Re: Csum and csum copyroutines benchmark

From: Denis Vlasenko <hidden>
Date: 2002-10-25 09:06:33
Also in: lkml

[please drop libc from CC:]

On 25 October 2002 05:48, Momchil Velikov wrote:

quoted

Short conclusion:
1. It is possible to speed up csum routines for AMD processors
   by 30%.
2. It is possible to speed up csum_copy routines for both AMD
   andd Intel three times or more.

Additional data point:

Short summary:
1. Checksum - kernelpii_csum is ~19% faster
2. Copy - lernelpii_csum is ~6% faster

Dual Pentium III, 1266Mhz, 512K cache, 2G SDRAM (133Mhz, ECC)

The only changes I made were to decrease the buffer size to 1K (as I
think this is more representative to a network packet size, correct
me if I'm wrong) and increase the runs to 1024. Max values are
worthless indeed.

Well, that makes it run entirely in L0 cache.
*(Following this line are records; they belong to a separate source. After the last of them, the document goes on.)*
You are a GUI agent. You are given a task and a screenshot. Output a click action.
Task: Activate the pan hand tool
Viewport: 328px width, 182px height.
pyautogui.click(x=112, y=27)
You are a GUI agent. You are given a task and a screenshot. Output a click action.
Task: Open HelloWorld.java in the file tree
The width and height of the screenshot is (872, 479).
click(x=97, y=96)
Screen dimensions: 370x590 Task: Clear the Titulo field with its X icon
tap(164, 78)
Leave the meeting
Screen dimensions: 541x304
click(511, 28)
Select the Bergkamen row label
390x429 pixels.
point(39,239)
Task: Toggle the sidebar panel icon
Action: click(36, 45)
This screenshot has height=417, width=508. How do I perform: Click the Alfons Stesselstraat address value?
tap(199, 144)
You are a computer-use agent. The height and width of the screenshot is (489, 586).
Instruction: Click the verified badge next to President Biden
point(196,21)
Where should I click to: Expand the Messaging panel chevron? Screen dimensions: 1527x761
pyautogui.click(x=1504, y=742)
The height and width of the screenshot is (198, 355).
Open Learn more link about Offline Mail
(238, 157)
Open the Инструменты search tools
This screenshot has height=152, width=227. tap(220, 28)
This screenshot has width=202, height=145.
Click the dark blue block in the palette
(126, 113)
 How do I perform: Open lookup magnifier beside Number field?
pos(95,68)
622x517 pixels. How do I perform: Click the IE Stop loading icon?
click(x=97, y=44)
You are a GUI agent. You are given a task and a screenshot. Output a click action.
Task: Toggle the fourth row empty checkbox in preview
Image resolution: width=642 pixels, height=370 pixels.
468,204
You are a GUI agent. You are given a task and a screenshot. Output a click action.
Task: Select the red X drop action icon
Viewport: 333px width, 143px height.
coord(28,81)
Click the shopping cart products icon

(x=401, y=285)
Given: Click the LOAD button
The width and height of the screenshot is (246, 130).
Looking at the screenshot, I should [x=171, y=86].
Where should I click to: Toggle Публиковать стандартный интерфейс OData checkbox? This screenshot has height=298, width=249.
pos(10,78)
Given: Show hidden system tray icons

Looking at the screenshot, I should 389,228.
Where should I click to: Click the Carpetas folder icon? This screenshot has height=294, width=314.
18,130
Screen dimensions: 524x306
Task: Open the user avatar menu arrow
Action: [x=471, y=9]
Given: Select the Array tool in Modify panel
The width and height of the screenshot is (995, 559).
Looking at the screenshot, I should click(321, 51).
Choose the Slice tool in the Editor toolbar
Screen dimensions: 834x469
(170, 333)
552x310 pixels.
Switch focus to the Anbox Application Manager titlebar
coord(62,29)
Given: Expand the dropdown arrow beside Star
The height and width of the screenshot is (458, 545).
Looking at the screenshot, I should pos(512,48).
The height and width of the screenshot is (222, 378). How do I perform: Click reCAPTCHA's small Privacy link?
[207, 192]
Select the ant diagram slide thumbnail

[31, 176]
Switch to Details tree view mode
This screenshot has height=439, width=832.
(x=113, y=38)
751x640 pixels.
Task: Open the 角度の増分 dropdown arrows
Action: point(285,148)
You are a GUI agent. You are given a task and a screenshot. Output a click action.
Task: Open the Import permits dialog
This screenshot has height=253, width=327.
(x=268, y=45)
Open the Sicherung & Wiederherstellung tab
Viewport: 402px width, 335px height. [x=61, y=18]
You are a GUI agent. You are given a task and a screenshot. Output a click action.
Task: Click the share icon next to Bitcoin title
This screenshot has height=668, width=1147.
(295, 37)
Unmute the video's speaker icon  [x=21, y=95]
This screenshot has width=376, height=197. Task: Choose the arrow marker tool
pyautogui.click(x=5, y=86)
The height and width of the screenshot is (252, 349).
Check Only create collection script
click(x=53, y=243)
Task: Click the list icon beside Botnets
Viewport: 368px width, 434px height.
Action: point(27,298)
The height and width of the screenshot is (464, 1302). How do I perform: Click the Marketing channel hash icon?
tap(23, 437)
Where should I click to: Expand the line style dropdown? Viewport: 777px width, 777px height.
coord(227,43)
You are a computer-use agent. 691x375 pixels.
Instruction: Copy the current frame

This is unrealistic
for actual use. movntq is x3 faster when you hit RAM instead of L0.

You need to be more clever than that - generate pseudo-random
offsets in large buffer and run on ~1K pieces of that buffer.

HOWEVER ...

sometimes (say 1/30) I get the following output:

Csum benchmark program
buffer size: 1 K
Each test tried 1024 times, max and min CPU cycles are reported.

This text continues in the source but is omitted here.